4 Mar 2021

South Auckland vaccination should start soon after border workers - academic

11:40 am on 4 March 2021

Vaccinating entire communities where border and isolation facilities are located is a logical next step in the Covid-19 immunisation roll-out, an academic and GP says.

Auckland Jet Park Hotel quarantine facility worker Lorna Masoe receiving the Covid-19 vaccine on 20 February 2021.

A file photo of an Auckland Jet Park Hotel quarantine facility worker receiving the Covid-19 vaccine on 20 February. Photo: Supplied / Ministry of Health

Cabinet ministers have received advice regarding a nationwide vaccination schedule but have yet to finalise or publish a complete plan.
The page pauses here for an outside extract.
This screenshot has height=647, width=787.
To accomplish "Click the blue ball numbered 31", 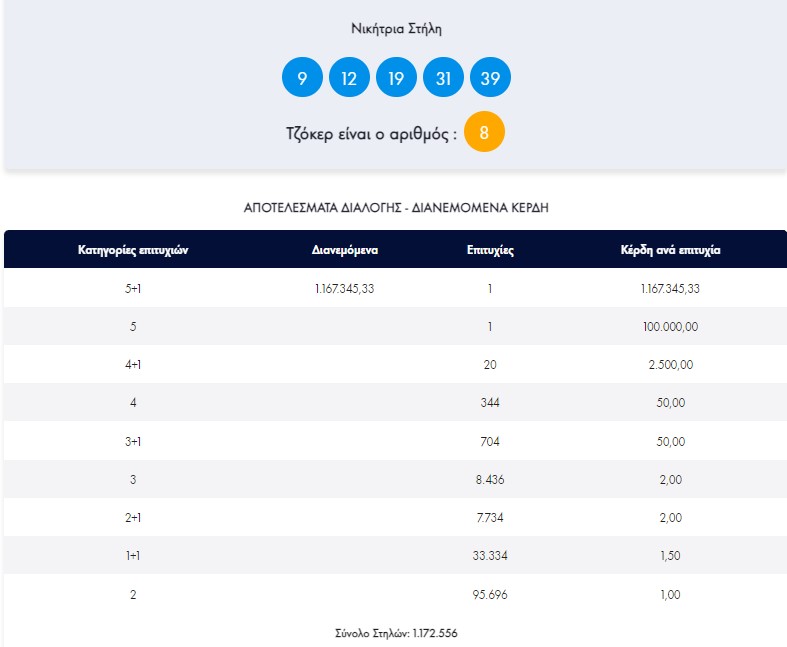I will pyautogui.click(x=443, y=77).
Covid-19 Response Minister Chris Hipkins said frontline health and emergency workers would be up next, after border workers and their families, but further decisions had yet to be signed off by Cabinet.

Otago University academic and GP Ben Gray wants South Auckland vaccinations to begin this month.

The area is higher risk for Covid-19 because so many border and managed isolation workers live there.

The government has committed to vaccinating these residents first when wider community vaccinations begin in the second half of the year.

Gray said a South Auckland programme should begin sooner, immediately after border workers' households who start being vaccinated this week.

He said making the households of border workers a next priority was the right way to help stop the virus getting into the community.

"That means if the vaccine doesn't work on [border workers] and they pass it on to someone it is less likely to be passed on again."

The logical next step was to vaccinate communities where border and isolation facilities are located.

"In terms of the wide population roll-out, protection is only going to be reasonably certain once we're approaching herd immunity, so if a case gets out in the community right now we've got very little herd immunity and there's this risk of it spreading," Gray told Morning Report.

"We all know that South Auckland is at high risk because we've already had a couple of community outbreaks.

"But the same would apply for the port areas, for the other places that have got MIQ facilities - those areas where there are communities surrounding a way in which the virus could get into the country.

"During all of this time, the rest of the population is not at any risk so people in rest homes, for example, if there's no community transmission in New Zealand they're at no risk from Covid so they don't need to be vaccinated urgently - they need to be vaccinated when we're going to vaccinate the whole community."

Peeni Henare.

Associate Health Minister Peeni Henare. Photo: RNZ / Dom Thomas

Associate Health Minister Peeni Henare said the government was still working on the order of vaccinations.

"We're focusing on our frontline and border staff first," he told Morning Report.

"We're continuing to work on the plan that will see the roll-out of the vaccine as the vaccines come into the country.

"I know that people are constantly calling for a focus on Tāmaki Makaurau and particularly South Auckland and those will be factors when we make our decisions

He was confident that the first phase of vaccinations, of border workers and families, would take in a number of Māori people and in particular people in South Auckland.

"I can reassure the public that people in Tāmaki Makaurau and our vulnerable communities will be throughout the entire phasing of the vaccine rollout."

Vaccine hesitancy

Henare acknowledged the government had a lot of work to do to convince Māori the Covid-19 vaccine was safe as anti-vaccine messages circulate on social media.

Associate Health Minister Peeni Henare said one in five in Māori communities were reportedly hesitant about the vaccine, a figure he described as "alarmingly high".

"We've got a really big job in front of us to make sure our communications and the way we connect with our communities ensures that the positive messaging about the vaccine and what's required is getting through."

Henare said port workers - his brother among them - had received messaging about the vaccine for five weeks.

Māori health providers had already begun working with families and communicating about the vaccine. "You can expect to see that ramp up," Henare said.

The minister said the campaign had to be "strong and targeted".